The skill is not overcoming the objection by force; it is dissolving the premise that "happy" means "optimized."
What You'll Need (5 min prep)
- Group size: 4 to 12 brokers. Above 12, split into two pods with a co-facilitator.
- Materials: Printed SPIN question bank (a half-page of CRE-specific Situation/Problem/Implication/Need-payoff prompts), a one-page Challenger insight card with two real market reframes, and a scenario card per pair describing a specific occupier and incumbent.
- Room setup: Pairs facing each other for role-play, with one observer per trio if numbers allow. Whiteboard up front for the leader to capture strong reframes.

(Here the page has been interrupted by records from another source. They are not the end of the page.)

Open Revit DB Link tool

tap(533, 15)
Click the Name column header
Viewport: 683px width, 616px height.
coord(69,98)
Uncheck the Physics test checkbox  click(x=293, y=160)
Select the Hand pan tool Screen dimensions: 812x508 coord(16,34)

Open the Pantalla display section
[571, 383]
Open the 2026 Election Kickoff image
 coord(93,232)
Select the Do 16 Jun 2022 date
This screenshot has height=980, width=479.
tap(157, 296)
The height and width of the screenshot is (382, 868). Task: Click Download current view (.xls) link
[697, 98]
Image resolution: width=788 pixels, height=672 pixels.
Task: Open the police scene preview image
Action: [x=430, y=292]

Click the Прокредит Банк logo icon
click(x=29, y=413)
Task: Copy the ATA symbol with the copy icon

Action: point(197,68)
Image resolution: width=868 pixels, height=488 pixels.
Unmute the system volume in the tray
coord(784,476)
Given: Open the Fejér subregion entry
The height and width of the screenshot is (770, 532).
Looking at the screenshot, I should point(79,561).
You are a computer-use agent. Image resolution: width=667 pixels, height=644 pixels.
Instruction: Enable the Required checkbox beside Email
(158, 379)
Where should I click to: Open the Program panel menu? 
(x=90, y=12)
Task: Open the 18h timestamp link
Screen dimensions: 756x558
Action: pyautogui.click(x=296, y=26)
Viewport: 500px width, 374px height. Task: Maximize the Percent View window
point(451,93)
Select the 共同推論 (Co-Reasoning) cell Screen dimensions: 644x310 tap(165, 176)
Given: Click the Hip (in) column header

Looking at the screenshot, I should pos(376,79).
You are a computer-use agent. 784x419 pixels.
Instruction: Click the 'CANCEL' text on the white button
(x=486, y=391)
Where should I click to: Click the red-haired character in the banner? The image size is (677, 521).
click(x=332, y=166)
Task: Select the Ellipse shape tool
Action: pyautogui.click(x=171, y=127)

- Leader prep: Have one current, real market data point ready (e.g., a submarket where effective rents softened or concessions rose) to model a credible Challenger insight. Generic insights kill the drill.
Round 1 — Name the Objection and the Weak Replies (7 min)
The leader writes "We're happy with our current broker" on the board. Brokers call out the weak responses they actually use today — arguing superiority, asking to "just stay in touch," dropping the call. The leader lists them, then crosses each out.
Leader reads aloud:
"Every one of these loses because it accepts the occupier's frame: that happy equals optimized. Our job is not to attack their broker. Our job is to ask the questions that reveal what 'happy' is costing them — and to bring one insight they don't have. We compete on what they don't know yet, not on who's nicer."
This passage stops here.